EXERCISE DATA =>
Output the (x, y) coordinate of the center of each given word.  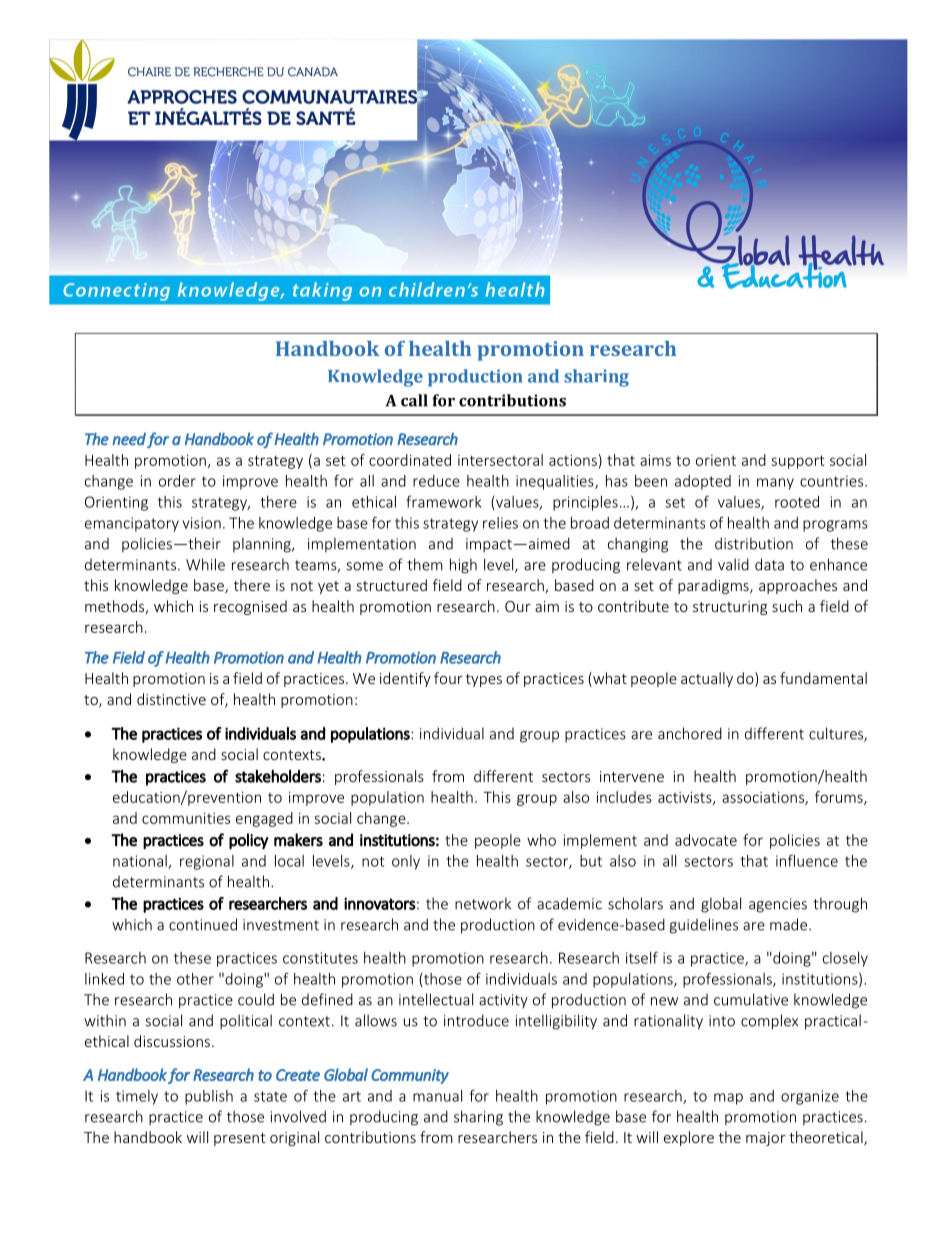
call (414, 400)
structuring (730, 608)
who (541, 840)
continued (203, 924)
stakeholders (278, 776)
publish (209, 1097)
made (790, 924)
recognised (250, 607)
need (129, 439)
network (483, 903)
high (463, 566)
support (798, 462)
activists (686, 798)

WHAT THE TASK ASKS =>
Can you lay out the material above as a JSON list of strings, one string per line, leaving out blank lines and the picture?

OUTPUT BELOW =>
[
  "Output the (x, y) coordinate of the center of each given word.  ",
  "call (414, 400)",
  "structuring (730, 608)",
  "who (541, 840)",
  "continued (203, 924)",
  "stakeholders (278, 776)",
  "publish (209, 1097)",
  "made (790, 924)",
  "recognised (250, 607)",
  "need (129, 439)",
  "network (483, 903)",
  "high (463, 566)",
  "support (798, 462)",
  "activists (686, 798)"
]